··· THE INPUT ···

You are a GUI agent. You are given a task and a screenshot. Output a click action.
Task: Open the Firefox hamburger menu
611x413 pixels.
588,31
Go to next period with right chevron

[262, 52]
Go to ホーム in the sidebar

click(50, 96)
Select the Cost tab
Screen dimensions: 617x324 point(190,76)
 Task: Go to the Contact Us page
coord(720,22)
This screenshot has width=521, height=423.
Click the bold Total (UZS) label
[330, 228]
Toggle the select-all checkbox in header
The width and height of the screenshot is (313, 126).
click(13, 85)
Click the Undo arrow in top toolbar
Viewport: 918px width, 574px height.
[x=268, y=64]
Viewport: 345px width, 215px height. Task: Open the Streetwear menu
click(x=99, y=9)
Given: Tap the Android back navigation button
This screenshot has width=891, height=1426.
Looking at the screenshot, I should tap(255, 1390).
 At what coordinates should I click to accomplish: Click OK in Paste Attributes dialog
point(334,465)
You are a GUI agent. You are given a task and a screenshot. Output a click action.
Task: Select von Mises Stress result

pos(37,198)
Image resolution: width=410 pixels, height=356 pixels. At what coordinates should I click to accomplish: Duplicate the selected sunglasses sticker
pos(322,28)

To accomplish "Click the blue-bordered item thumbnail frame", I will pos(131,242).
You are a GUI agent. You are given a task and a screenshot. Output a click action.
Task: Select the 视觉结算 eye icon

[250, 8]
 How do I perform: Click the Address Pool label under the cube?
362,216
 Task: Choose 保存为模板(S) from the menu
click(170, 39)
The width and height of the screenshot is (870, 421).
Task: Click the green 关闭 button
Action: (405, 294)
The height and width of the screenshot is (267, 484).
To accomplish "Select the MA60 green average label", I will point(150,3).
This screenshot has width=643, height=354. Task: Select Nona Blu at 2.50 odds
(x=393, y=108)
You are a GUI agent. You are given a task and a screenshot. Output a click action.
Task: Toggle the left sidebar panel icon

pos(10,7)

···

Can you quote exactly the lines from the one containing "The height and" through the last line of the records above, and nothing else?

The height and width of the screenshot is (267, 484).
To accomplish "Select the MA60 green average label", I will point(150,3).
This screenshot has width=643, height=354. Task: Select Nona Blu at 2.50 odds
(x=393, y=108)
You are a GUI agent. You are given a task and a screenshot. Output a click action.
Task: Toggle the left sidebar panel icon

pos(10,7)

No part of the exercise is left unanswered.